Stated goal:
Revise the material below so that every "GUI agent" becomes "GUI assistant", with nothing else changed.

Data in this exercise:
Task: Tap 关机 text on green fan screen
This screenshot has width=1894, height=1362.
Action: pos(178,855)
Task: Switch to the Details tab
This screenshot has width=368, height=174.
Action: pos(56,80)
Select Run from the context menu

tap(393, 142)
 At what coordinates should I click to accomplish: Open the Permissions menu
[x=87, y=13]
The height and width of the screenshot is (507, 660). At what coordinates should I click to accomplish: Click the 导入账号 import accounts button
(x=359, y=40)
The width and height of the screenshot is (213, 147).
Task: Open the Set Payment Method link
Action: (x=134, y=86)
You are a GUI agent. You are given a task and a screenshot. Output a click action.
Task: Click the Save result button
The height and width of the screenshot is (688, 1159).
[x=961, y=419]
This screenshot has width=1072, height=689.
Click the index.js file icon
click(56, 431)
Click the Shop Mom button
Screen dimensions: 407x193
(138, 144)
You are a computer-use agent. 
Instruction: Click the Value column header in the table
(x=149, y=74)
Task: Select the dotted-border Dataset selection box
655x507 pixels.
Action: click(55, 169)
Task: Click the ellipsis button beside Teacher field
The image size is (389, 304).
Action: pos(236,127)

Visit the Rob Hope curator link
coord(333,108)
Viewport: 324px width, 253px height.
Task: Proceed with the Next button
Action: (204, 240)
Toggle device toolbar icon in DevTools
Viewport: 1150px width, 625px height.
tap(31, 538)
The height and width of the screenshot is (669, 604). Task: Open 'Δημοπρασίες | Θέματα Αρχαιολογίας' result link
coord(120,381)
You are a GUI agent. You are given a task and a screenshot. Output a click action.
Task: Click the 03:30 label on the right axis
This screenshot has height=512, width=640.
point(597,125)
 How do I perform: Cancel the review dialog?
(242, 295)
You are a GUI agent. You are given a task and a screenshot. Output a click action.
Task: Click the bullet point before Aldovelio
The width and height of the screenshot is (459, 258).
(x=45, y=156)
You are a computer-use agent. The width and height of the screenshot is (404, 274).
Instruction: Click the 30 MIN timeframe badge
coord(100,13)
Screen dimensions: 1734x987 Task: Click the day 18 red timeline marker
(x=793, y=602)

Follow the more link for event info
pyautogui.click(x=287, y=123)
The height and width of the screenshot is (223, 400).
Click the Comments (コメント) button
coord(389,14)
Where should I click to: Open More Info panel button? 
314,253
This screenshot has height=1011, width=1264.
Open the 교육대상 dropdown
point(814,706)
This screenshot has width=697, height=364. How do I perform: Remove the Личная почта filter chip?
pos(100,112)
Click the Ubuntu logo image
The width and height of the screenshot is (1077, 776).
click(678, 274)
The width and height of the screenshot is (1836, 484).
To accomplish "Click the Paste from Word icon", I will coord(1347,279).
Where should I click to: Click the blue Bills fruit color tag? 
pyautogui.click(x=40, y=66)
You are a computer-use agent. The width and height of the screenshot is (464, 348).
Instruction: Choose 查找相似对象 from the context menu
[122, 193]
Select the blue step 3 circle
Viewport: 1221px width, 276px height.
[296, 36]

Output for this task:
Task: Tap 关机 text on green fan screen
This screenshot has width=1894, height=1362.
Action: pos(178,855)
Task: Switch to the Details tab
This screenshot has width=368, height=174.
Action: pos(56,80)
Select Run from the context menu

tap(393, 142)
 At what coordinates should I click to accomplish: Open the Permissions menu
[x=87, y=13]
The height and width of the screenshot is (507, 660). At what coordinates should I click to accomplish: Click the 导入账号 import accounts button
(x=359, y=40)
The width and height of the screenshot is (213, 147).
Task: Open the Set Payment Method link
Action: (x=134, y=86)
You are a GUI assistant. You are given a task and a screenshot. Output a click action.
Task: Click the Save result button
The height and width of the screenshot is (688, 1159).
[x=961, y=419]
This screenshot has width=1072, height=689.
Click the index.js file icon
click(56, 431)
Click the Shop Mom button
Screen dimensions: 407x193
(138, 144)
You are a computer-use agent. 
Instruction: Click the Value column header in the table
(x=149, y=74)
Task: Select the dotted-border Dataset selection box
655x507 pixels.
Action: click(55, 169)
Task: Click the ellipsis button beside Teacher field
The image size is (389, 304).
Action: pos(236,127)

Visit the Rob Hope curator link
coord(333,108)
Viewport: 324px width, 253px height.
Task: Proceed with the Next button
Action: (204, 240)
Toggle device toolbar icon in DevTools
Viewport: 1150px width, 625px height.
tap(31, 538)
The height and width of the screenshot is (669, 604). Task: Open 'Δημοπρασίες | Θέματα Αρχαιολογίας' result link
coord(120,381)
You are a GUI assistant. You are given a task and a screenshot. Output a click action.
Task: Click the 03:30 label on the right axis
This screenshot has height=512, width=640.
point(597,125)
 How do I perform: Cancel the review dialog?
(242, 295)
You are a GUI assistant. You are given a task and a screenshot. Output a click action.
Task: Click the bullet point before Aldovelio
The width and height of the screenshot is (459, 258).
(x=45, y=156)
You are a computer-use agent. The width and height of the screenshot is (404, 274).
Instruction: Click the 30 MIN timeframe badge
coord(100,13)
Screen dimensions: 1734x987 Task: Click the day 18 red timeline marker
(x=793, y=602)

Follow the more link for event info
pyautogui.click(x=287, y=123)
The height and width of the screenshot is (223, 400).
Click the Comments (コメント) button
coord(389,14)
Where should I click to: Open More Info panel button? 
314,253
This screenshot has height=1011, width=1264.
Open the 교육대상 dropdown
point(814,706)
This screenshot has width=697, height=364. How do I perform: Remove the Личная почта filter chip?
pos(100,112)
Click the Ubuntu logo image
The width and height of the screenshot is (1077, 776).
click(678, 274)
The width and height of the screenshot is (1836, 484).
To accomplish "Click the Paste from Word icon", I will coord(1347,279).
Where should I click to: Click the blue Bills fruit color tag? 
pyautogui.click(x=40, y=66)
You are a computer-use agent. The width and height of the screenshot is (464, 348).
Instruction: Choose 查找相似对象 from the context menu
[122, 193]
Select the blue step 3 circle
Viewport: 1221px width, 276px height.
[296, 36]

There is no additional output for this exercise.